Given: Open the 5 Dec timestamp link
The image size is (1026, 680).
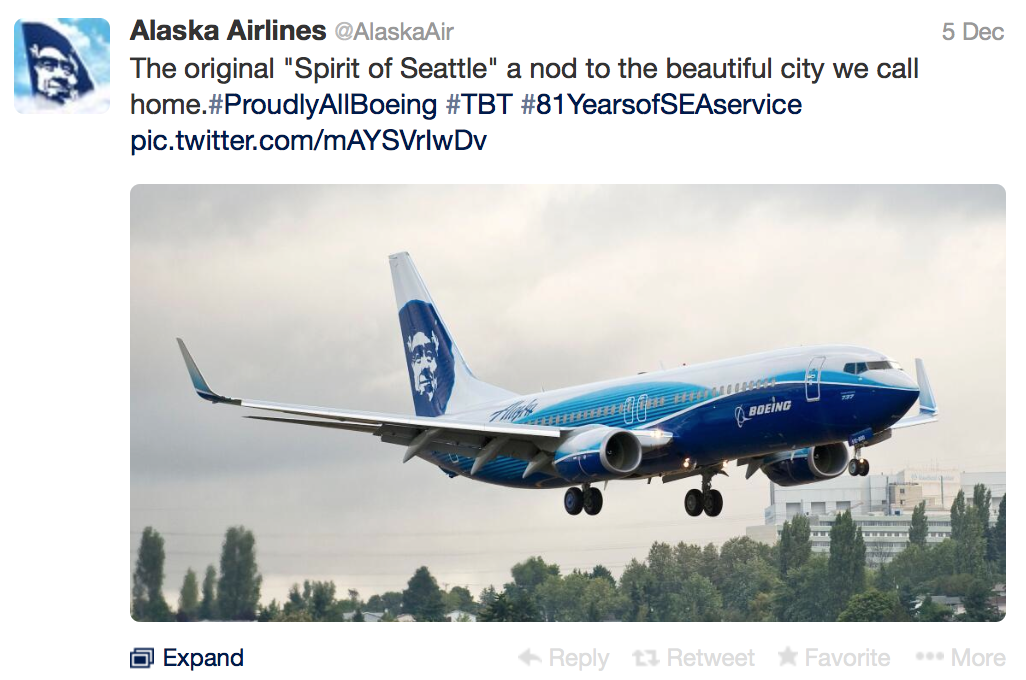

==

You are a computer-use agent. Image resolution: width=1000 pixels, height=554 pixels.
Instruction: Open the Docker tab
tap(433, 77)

What to produce
Among the lines above, find the one with "Given: Open the 5 Dec timestamp link" and the one with "The image size is (1026, 680).". Quote both and everything between them, exactly.

Response to this task
Given: Open the 5 Dec timestamp link
The image size is (1026, 680).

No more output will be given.